A table was covered with books, a couple of fencing foils, a woman's mask, and a profusion of letters; a scarlet cloak, richly laced, hung over, trailing on the ground. Upon a slab of marble lay a hat, looped with diamonds, a sword, and a lady's lute. Extended upon a sofa, loosely robed in a dressing-gown of black velvet, his shirt collar unbuttoned, his stockings ungartered, his own hair waving from his forehead in short yet dishevelled curls, his whole appearance stamped with the morning negligence which usually follows midnight dissipation, lay a young man of about nineteen years. His features were neither handsome nor ill-favoured, and his stature was small, slight, and somewhat insignificant, but not, perhaps, ill-formed either for active enterprise or for muscular effort. Such, reader, is the picture of the young prodigal who occupied the apartments I have described, and such is a portrait of Morton Devereux, six months after his arrival in town.
The door was suddenly thrown open with that unhesitating rudeness by which our friends think it necessary to signify the extent of their familiarity; and a young man of about eight-and-twenty, richly dressed, and of a countenance in which a dissipated /nonchalance/ and an aristocratic /hauteur/ seemed to struggle for mastery, abruptly entered.
"What! ho, my noble royster," cried he, flinging himself upon a chair, "still suffering from St. John's Burgundy! Fie, fie, upon your apprenticeship!--why, before I had served half your time, I could take my three bottles as easily as the sea took the good ship 'Revolution,' swallow them down with a gulp, and never show the least sign of them the next morning!"
"I really believe you, most magnanimous Tarleton. Providence gives to each of its creatures different favours,--to one wit, to the other a capacity for drinking. A thousand pities that they are never united!"

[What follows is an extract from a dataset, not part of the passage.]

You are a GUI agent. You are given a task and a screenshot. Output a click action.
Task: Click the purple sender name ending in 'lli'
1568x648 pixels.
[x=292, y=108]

"So bitter, Count!--ah, what will ever cure you of sarcasm?"
"A wise man by conversation, or fools by satiety."
"Well, I dare say that is witty enough, but I never admire fine things of a morning. I like letting my faculties live till night in a deshabille; let us talk easily and sillily of the affairs of the day. /Imprimis/, will you stroll to the New Exchange? There is a black eye there that measures out ribbons, and my green ones long to flirt with it."
"With all my heart--and in return you shall accompany me to Master Powell's puppet-show."